Why Internet Fame Is Worth a Warm Bucket of Spit
Fame has always had its downsides. But Internet fame, like the kind TechCrunch editor Michael Arrington has accumulated, provides all the downsides and very few advantages. Now he wants to go into hiding.
Yesterday, someone spat on Arrington at a conference in Munich. For the self-crowned king of startups — which is worth a Twitter follower list that numbers in the thousands and a bobblehead doll made in your likeness — that was an unforgivable act of lèse-majesté. So, he wants to abdicate. "In the past I've been grabbed, pulled, shoved and otherwise abused at events," he writes, "but never spat on.
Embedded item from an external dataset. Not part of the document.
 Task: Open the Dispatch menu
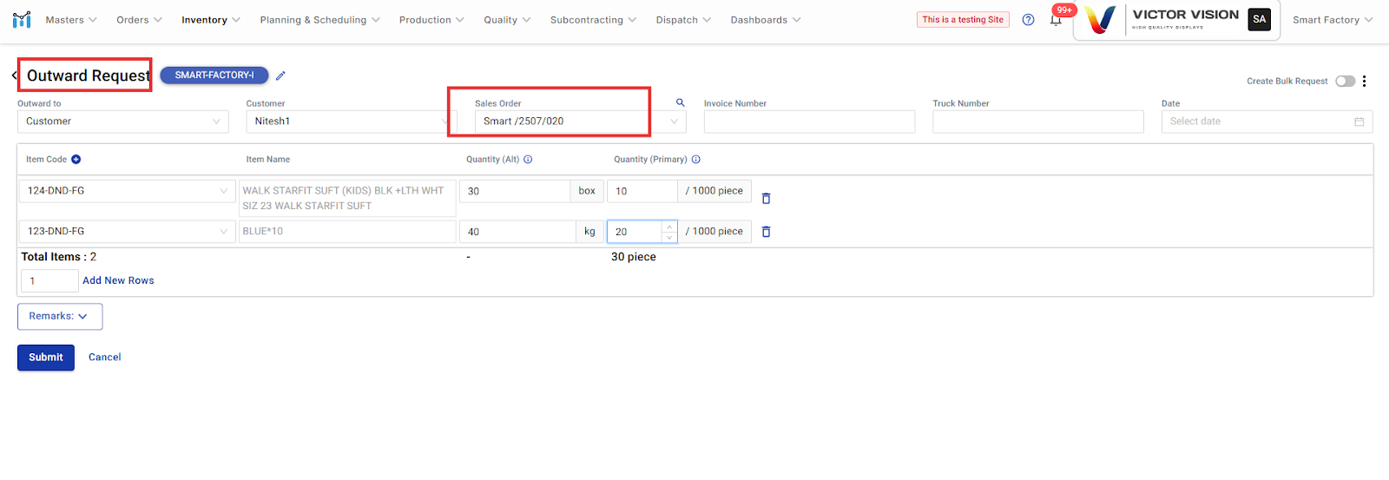(682, 20)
I think this is where I'm going to draw a line."
Arrington has encouraged a fantasy among his followers: Get written up in TechCrunch, and your startup will get funding and you will become rich. Arrington himself rather expected the same would happen to him — that one of his VC buddies would plow millions into TechCrunch, or one of the dealmakers he lionized would snap up TechCrunch for a large media company. His hoped-for exit never happened — and likely never will, now that the Web 2.0 bubble which TechCrunch was founded to chronicle has evaporated.
Instead, he's stuck with a dream deferred, and a nightmare realized. Over the summer, Arrington attracted a mentally unbalanced stalker who made violent threats, and he went into hiding at his parents' home in Washington state. He ended up paying $2,000 a day for private security on TechCrunch's office, which is also his home. Is there a better example of the costs of being famous, and how few benefits attach?
The only answer is to go into hiding, which Arrington is doing. But only after he attends the World Economic Forum in Davos.